Enfin et pas le moindre, les expropriations seront inévitables pour cause d’utilité publique. Un vaste programme de compensations et d’indemnisation des Personnes Affectées par le Projet est donc à mettre en oeuvre impérativement et une bonne maîtrise des procédures d’expropriation est de mise.
Un système de péage
Pour le moment, aucun détail technique ni financier sur ce projet n’est rendu public, seule l’idée de péage est parue dans certains journaux mais dont la véracité reste à prouver. L’application d’un système de péage permettrait effectivement à l’Etat de se débarrasser des grosses charges financières liées à l’entretien de l’autoroute. Ce système a déjà fait ses preuves dans certains pays développés comme la France. Le péage sur l’autoroute devrait en même en temps permettre d’éviter l’abandon total de la RN2 par les automobilistes, beaucoup préférant toujours faire un voyage plus long mais « gratuit ».
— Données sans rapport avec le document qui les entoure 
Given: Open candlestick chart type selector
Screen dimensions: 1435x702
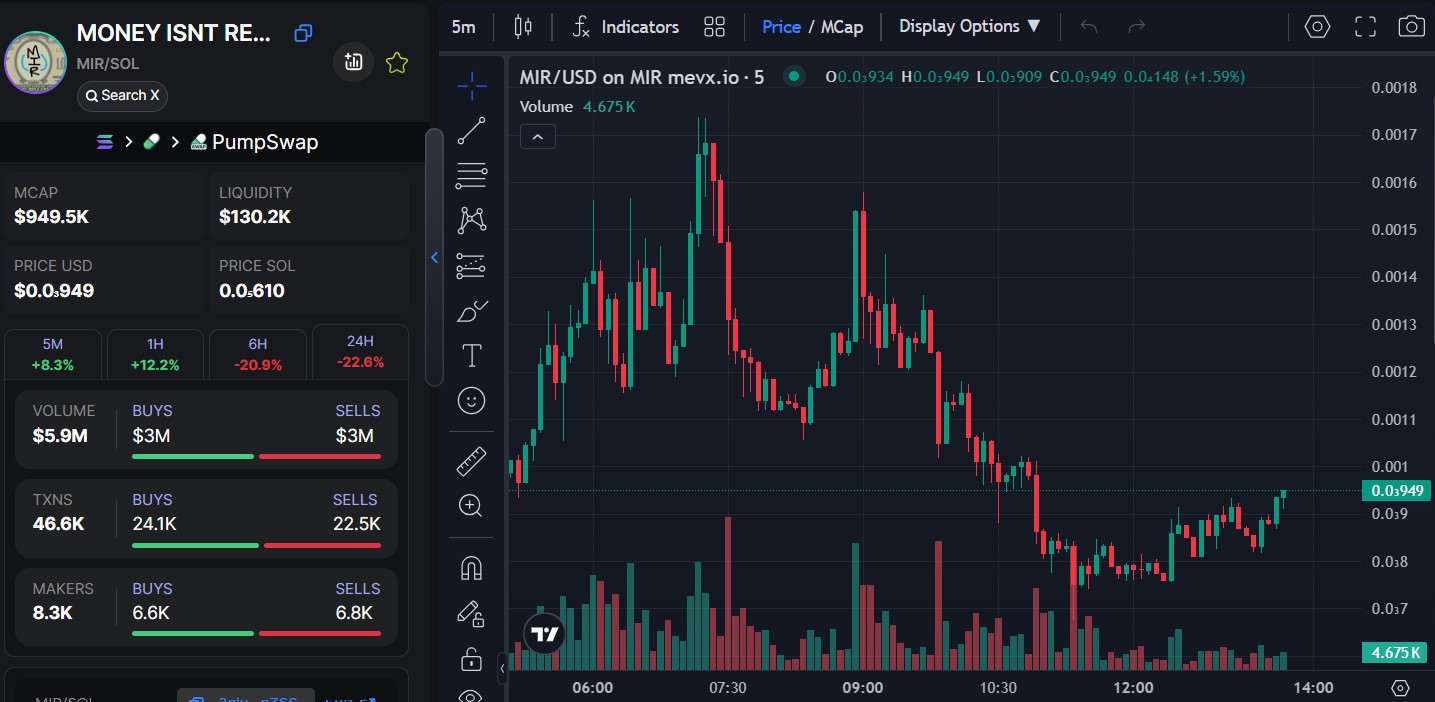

Pour conclure, je suis d’un avis que Madagascar a réellement besoin de cette autoroute Antananarivo – Toamasina. Pour les autres axes, la voie ferrée doit être privilégiée, j’en ai déjà touché un mot dans le billet intitulé Antananarivo en 2050. Cette autoroute ne doit pas être source de division mais plutôt un facteur de rassemblement de la population malgache en général et de nos politiciens en particulier, au moins pour une fois pour soutenir un grand projet signe d’une vraie relance économique de la Grande île. Tout dépend toutefois de la capacité du gouvernement à bien communiquer sur les tenants et aboutissants du projet, à commencer par l’application d’une transparence totale quant à l’origine et les contreparties éventuelles de son financement.
Une réflexion au sujet de « Les enjeux de l’autoroute Antananarivo – Toamasina »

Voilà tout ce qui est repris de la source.